“A Christmas Carol” at The Public Theatre has become a Twin Cities holiday tradition, and this year some new family-friendly show times promise to make the performance even more accessible.

“It’s a perfect lift-off for your holidays,” said Christopher Schario, TPT’s artistic director, who wrote this adaptation several years ago.

“In one hour and ten minutes you get the whole Dickens story, so it’s not too long for children; and it has a big happy ending.” Just the Dickens story may be enough for families with young children, but those who choose to stay for the “second act” will be treated to Jennifer Amstrong’s musical “Celtic Christmas.”

Schario’s stage version of the Christmas classic is fast-paced with six talented actors taking on multiple parts as ghosts or members of the Cratchit family and other familiar characters.

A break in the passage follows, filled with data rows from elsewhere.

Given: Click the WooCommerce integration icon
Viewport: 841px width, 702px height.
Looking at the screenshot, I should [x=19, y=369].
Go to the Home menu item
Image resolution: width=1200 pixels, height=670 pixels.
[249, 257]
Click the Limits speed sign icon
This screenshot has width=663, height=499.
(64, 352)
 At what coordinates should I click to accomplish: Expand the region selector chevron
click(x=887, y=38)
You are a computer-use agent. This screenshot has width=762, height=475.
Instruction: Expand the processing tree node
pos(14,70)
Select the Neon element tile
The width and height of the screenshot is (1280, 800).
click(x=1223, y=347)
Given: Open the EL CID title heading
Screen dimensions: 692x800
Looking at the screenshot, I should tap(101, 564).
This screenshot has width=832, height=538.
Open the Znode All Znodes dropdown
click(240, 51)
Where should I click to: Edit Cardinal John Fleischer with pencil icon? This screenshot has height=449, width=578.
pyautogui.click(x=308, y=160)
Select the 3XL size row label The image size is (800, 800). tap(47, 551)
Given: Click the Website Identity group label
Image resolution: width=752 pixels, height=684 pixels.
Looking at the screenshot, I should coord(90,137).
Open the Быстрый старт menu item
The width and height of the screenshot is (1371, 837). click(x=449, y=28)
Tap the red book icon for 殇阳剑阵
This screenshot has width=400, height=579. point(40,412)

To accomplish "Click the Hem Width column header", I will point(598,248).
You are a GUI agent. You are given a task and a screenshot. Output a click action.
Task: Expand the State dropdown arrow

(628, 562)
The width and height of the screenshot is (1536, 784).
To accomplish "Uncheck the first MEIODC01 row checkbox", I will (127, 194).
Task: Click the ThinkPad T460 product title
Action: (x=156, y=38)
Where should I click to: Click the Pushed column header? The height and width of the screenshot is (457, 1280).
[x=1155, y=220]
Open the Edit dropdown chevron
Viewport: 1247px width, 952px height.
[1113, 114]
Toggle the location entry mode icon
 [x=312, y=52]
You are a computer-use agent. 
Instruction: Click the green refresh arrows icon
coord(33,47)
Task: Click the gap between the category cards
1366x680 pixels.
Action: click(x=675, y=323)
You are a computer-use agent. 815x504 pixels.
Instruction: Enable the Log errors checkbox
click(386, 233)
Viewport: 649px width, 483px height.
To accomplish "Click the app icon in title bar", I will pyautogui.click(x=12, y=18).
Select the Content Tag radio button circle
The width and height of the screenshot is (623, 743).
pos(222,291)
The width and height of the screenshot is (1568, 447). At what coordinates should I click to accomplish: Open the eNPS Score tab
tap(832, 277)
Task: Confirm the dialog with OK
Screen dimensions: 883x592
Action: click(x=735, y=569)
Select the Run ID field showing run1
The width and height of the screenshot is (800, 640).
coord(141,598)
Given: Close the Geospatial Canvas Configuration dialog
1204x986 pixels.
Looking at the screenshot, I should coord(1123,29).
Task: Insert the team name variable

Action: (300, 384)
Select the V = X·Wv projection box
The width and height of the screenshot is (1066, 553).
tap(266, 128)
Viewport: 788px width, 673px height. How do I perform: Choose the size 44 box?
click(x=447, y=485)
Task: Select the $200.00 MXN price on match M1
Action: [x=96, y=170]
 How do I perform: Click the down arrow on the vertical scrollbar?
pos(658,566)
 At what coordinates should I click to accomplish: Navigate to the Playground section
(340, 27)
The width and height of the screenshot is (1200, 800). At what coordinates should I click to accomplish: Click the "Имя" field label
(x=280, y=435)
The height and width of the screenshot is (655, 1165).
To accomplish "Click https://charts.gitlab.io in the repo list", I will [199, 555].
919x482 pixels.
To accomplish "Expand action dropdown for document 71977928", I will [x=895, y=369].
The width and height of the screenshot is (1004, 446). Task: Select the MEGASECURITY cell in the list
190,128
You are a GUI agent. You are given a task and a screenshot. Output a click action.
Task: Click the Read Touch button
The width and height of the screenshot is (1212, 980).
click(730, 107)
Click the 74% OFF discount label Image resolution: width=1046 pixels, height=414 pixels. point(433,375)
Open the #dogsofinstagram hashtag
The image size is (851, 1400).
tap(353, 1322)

With a simple stage setting, a handful of props and some imaginative costuming, his production draws faithfully upon Dickens’ own words to weave the perennial Christmas magic.

This year’s cast includes some new and familiar faces to The Public Theatre. Following his critically acclaimed performance in the recent sold-out hit “The Woman in Black,” Michael O’Brien will return to the role of Scrooge.

Christmas Carol veterans Russell Berrigan and Janet Mitchko will also return as various ghosts, as well as Mr. and Mrs. Cratchit.

Several newcomers

Having played all the female roles in this adaptation over the years, Mitchko returns this year as Mrs. Cratchit with the hopes of keeping her theatrical eye on her daughter, Emily Schario, who is making her Public Theatre debut as Tiny Tim.

Other newcomers to the cast include Pierre Marc Diennet as Fred and the Ghost of Christmas Present, and Betsy Enck as Belle and Fan. Diennet was previously seen at TPT in “An Infinite Ache,” and before her recent move to the Chicago area, Enck was a regular in the Portland theater scene.

Also making his TPT debut is Sean Demers, who will provide live sound effects on an old-fashioned wind machine and a thunder sheet and will also perform the role of the Ghost of Christmas Yet to Come.

An on-stage fiddler is a fixture of Schario’s adaptation and that role will be filled by Armstrong, internationally acclaimed musician, folksinger and storyteller who also provides a glorious second act to the evening when she performs her production of “Celtic Christmas.”

This mix of music and stories has Armstrong accompanying herself on fiddle, guitar, banjo, bagpipes and more as she spins her Celtic enchantment.

TPT’s technical director Adam Klein will design the lighting for both productions.

Schario’s adaptation begins with a child reading a copy of Dickens’ novel. As the child reads, five actors and a fiddler magically appear bringing Scrooge and Dickens’ text to life.

With the fiddler underscoring the story, the actors switch locations and characters with amazing theatrical dexterity. Aided by a handful of costumes and props, they slowly coax the child into joining the story and becoming the character of Tiny Tim.

It’s a marvelous metaphor for the way literature grabs and transforms us, as well as an original way of illuminating this inspiring tale of human redemption.

Schario recalls a day 10 years ago when a group of six actors and a fiddler sat onstage at The Public Theatre in Lewiston for the first read-through of his original adaptation of “A Christmas Carol.” Since then, the adaptation has been published by a prestigious firm and it has been produced throughout the country.

‘It has been done all over’

This year, Tony Award-winning director Jack Hofsiss and a prestigious cast of actors met in a mid-town Manhattan studio to rehearse Schario’s adaptation for its run at the famous Bay Street Theatre in Sag Harbor, N.Y. This is Bay Street Theatre’s second season performing Schario’s adaptation.

“Although my version has been produced by scores of theaters around the country, this is the largest and most prestigious theater to have performed it so far,” Schario said.

The Bay Street Theatre is run by Emma Walton, daughter of Julie Andrews and designer Tony Walton, and Sybil Christopher, former wife of Richard Burton.

Bay Street Theatre is often used as a try-out venue for playwrights Horton Foote, Paula Vogel and Terrence McNally, and is well known to New York audiences as a place where actors such as Richard Dreyfuss, Alec Baldwin, Cherry Jones, Diane Wiest, Alan Alda and Kate Burton come to perform.

“It has been done all over,” Schario said. “Every year, we get a list of 20 or 30 theaters around the country where they have produced this show. It’s quite an honor to have my adaptation chosen over the dozens of other ones out there,” he said.

Since this is Schario’s own adaptation, it’s Lewiston where you see it performed as originally intended.